Fest der einseitigen Freiheit
Am Pessach-Fest 2025 stellt sich die Frage, ob nicht heutzutage Palästinenser aus israelischer Gefangenschaft befreit werden müssten.
„When Israel was in Egypt’s Land — let my people go! Oppressed so hard, they could not stand — let my people go!“ Dieses Spiritual ist auch in Deutschland sehr bekannt. Am Pessach-Fest, das annähernd auf das christliche Ostern fällt, feiern Juden den Auszug ihrer Vorfahren aus Ägypten — angeführt von Moses. In diesem wie im letzten Jahr steht das Fest der Befreiung unter einem besonders ungünstigen Stern. Es stellt sich nämlich die Frage, wer heutzutage wen unterdrückt. Die Palästinenser im Westjordanland haben keine Freiheit, ihre Landsleute in Gaza wissen nicht einmal, ob sie den nächsten Tag überleben werden. Unter solchen Umständen betrachtet Evelyn Hecht-Galinski die Feierlichkeiten um das jüdische Hochfest — wie auch die einseitige Anteilnahme der nichtjüdischen deutschen Mehrheitsgesellschaft — als heuchlerisch.
--
▸ **Zu erledigende Aufgaben**:
(1) Entnehmen Sie dem Textauszug wörtlich den Abschnitt von „Fest der einseitigen“ bis „befreit werden müssten.“.
(2) Nennen Sie in der Reihenfolge ihres Auftretens alle Orts- und Gebietsnamen, die im Textauszug außerhalb des englischen Liedzitats als Substantive vorkommen.
--
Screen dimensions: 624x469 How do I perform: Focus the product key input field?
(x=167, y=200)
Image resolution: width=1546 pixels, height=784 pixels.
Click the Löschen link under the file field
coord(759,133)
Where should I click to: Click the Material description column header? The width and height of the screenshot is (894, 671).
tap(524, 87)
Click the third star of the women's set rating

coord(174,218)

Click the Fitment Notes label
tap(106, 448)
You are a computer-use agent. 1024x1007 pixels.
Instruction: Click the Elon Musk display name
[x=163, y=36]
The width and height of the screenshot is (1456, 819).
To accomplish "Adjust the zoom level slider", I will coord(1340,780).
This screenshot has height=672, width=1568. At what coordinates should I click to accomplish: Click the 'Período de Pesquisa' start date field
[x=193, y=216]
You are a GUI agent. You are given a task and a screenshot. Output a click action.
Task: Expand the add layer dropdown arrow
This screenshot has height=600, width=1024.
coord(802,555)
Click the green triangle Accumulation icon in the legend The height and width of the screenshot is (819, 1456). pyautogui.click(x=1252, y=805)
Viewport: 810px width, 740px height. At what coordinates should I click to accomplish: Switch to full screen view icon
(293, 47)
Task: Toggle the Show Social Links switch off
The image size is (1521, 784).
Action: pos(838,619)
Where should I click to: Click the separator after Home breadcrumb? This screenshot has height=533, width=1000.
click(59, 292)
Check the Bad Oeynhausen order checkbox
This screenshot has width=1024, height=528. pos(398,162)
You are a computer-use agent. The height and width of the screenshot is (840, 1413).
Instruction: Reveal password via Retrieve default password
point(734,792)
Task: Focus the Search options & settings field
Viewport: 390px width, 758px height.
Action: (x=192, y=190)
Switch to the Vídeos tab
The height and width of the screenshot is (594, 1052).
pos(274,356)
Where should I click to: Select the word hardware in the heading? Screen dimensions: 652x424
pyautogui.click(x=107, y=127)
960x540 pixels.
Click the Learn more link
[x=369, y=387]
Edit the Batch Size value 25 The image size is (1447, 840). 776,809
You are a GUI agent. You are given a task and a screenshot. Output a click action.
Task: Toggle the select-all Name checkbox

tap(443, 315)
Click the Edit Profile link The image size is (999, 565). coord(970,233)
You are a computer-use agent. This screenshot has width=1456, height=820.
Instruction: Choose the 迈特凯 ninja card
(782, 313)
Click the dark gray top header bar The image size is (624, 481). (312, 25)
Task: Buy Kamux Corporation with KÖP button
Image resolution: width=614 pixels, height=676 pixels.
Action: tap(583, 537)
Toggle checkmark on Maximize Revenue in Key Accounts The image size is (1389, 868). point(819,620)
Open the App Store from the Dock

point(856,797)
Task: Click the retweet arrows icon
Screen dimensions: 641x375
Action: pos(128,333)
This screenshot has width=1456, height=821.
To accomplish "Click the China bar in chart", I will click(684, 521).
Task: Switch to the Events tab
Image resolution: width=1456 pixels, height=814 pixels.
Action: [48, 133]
--
▸ **Ergebnisse in Reihenfolge**:
(1)
Fest der einseitigen Freiheit
Am Pessach-Fest 2025 stellt sich die Frage, ob nicht heutzutage Palästinenser aus israelischer Gefangenschaft befreit werden müssten.

(2) Deutschland, Ägypten, Westjordanland, Gaza